Garcia incorona la Roma: “Il suo posto deve essere sempre la Champions”
Rudi Garcia continua a seguire con attenzione le vicende della Roma. Intervistato da La Gazzetta dello Sport, l’ex tecnico giallorosso ha commentato il ritorno dei capitolini in Champions League, sottolineando come la massima competizione europea rappresenti la dimensione naturale del club.
Garcia ha accolto positivamente i festeggiamenti per la qualificazione ottenuta dalla squadra di Gian Piero Gasperini, evidenziando quanto quel traguardo mancasse da tempo all’ambiente romanista.
“Credo sia stato giusto festeggiare. Mancava da tanto quella sensazione.
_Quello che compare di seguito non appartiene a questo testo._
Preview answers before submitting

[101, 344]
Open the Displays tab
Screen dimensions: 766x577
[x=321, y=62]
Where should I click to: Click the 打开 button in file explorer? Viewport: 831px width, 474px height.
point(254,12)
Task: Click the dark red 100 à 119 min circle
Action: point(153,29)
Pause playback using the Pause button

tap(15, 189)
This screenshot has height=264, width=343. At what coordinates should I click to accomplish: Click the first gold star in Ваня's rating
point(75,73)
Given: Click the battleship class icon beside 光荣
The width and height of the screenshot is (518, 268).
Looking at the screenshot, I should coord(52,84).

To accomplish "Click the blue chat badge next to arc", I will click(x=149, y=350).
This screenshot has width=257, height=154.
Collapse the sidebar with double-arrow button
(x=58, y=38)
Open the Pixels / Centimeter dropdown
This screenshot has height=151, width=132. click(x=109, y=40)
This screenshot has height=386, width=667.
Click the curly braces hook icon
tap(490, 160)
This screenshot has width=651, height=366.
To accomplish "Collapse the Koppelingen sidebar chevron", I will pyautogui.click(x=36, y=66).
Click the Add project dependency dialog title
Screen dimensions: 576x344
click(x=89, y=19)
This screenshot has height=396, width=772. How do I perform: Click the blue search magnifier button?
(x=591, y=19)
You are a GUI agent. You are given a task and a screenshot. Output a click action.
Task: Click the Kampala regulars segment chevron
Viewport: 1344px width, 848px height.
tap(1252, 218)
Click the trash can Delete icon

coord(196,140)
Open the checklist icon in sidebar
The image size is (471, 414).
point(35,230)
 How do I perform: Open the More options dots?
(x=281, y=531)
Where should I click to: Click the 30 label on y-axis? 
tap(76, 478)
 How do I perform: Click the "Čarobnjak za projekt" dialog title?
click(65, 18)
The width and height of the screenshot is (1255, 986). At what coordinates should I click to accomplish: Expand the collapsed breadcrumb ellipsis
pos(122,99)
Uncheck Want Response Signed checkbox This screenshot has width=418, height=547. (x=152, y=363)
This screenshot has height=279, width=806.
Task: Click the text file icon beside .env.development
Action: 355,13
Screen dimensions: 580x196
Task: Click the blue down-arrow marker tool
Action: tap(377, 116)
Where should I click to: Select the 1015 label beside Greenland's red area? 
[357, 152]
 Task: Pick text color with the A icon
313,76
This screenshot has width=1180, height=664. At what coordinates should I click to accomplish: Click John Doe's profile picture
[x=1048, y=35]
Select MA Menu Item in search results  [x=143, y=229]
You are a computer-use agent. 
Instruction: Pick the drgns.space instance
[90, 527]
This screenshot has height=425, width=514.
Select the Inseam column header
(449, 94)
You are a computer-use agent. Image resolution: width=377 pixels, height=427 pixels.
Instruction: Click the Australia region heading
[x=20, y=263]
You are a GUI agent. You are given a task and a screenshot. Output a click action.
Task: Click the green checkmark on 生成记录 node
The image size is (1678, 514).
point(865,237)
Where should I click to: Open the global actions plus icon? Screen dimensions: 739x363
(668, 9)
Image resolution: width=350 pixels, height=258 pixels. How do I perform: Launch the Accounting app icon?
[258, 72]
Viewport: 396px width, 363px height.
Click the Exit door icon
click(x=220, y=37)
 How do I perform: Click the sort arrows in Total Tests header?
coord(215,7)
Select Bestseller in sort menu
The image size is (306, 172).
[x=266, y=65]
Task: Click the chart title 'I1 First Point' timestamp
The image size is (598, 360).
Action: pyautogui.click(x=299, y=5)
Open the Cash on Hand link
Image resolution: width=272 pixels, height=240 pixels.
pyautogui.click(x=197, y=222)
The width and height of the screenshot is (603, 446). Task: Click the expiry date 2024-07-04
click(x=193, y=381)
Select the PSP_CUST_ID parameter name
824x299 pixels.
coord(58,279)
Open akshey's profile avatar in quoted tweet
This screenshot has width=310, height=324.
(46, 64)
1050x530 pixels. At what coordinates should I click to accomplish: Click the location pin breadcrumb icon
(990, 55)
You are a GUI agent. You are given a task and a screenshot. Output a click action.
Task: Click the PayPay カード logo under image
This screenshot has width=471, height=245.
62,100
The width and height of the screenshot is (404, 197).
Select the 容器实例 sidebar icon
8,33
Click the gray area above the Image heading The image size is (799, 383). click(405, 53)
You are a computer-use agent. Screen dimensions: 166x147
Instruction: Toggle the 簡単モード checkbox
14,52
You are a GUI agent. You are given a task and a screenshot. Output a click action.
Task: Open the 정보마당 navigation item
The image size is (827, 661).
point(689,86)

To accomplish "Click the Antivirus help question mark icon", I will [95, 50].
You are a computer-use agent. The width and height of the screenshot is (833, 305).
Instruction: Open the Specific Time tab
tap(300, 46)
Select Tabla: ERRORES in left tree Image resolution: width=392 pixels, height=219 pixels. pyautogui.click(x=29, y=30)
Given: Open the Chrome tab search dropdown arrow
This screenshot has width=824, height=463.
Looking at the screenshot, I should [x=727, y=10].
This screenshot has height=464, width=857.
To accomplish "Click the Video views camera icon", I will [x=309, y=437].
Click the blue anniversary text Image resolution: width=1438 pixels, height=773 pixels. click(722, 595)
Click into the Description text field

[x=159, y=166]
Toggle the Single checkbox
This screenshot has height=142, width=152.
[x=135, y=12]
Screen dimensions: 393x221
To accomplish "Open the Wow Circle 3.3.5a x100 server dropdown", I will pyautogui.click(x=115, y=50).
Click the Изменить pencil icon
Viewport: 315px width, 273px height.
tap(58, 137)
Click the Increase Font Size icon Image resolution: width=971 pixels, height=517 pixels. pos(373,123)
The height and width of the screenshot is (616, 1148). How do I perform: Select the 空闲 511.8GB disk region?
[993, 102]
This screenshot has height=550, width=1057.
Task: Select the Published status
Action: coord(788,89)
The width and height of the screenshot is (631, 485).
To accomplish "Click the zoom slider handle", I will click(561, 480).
Il posto giusto della Roma deve essere sempre la Champions“, ha dichiarato il tecnico francese.
Nel corso dell’intervista si è parlato anche di Mile Svilar, tra i protagonisti assoluti della stagione giallorossa. Nonostante le sue origini belghe, il portiere non potrà vestire la maglia dei Diavoli Rossi avendo già debuttato con la nazionale serba.
Garcia ha spiegato di aver affrontato personalmente l’argomento con il giocatore, chiudendo ogni possibile scenario: “No. La vicenda è chiusa. Non si può fare niente perché ha debuttato con la Serbia. Gli ho anche parlato”.
Il commissario tecnico del Belgio ha comunque ribadito la propria fiducia nei portieri a disposizione, a partire da Thibaut Courtois.
“Non ho problemi in porta: dietro a Courtois, che è ancora il migliore del mondo, sta crescendo un gruppo di giovani che mi dà grandi garanzie”.
Spazio infine anche per Alexis Saelemaekers, calciatore che Garcia apprezza particolarmente per la sua versatilità tattica. Per descriverne le qualità, l’ex allenatore della Roma ha scelto un paragone che riporta direttamente ai suoi anni in giallorosso.
“Alexis per me è un giocatore molto prezioso, perché sulla fascia destra può giocare dappertutto: come Florenzi nella mia Roma. In Francia diremmo che è un coltello svizzero”.
Parole che confermano la stima per un giocatore capace di adattarsi a più ruoli. Ma il messaggio più significativo resta quello dedicato alla Roma: per Garcia il ritorno in Champions non rappresenta un traguardo straordinario, bensì il ritorno a quella dimensione europea che il club deve considerare la normalità.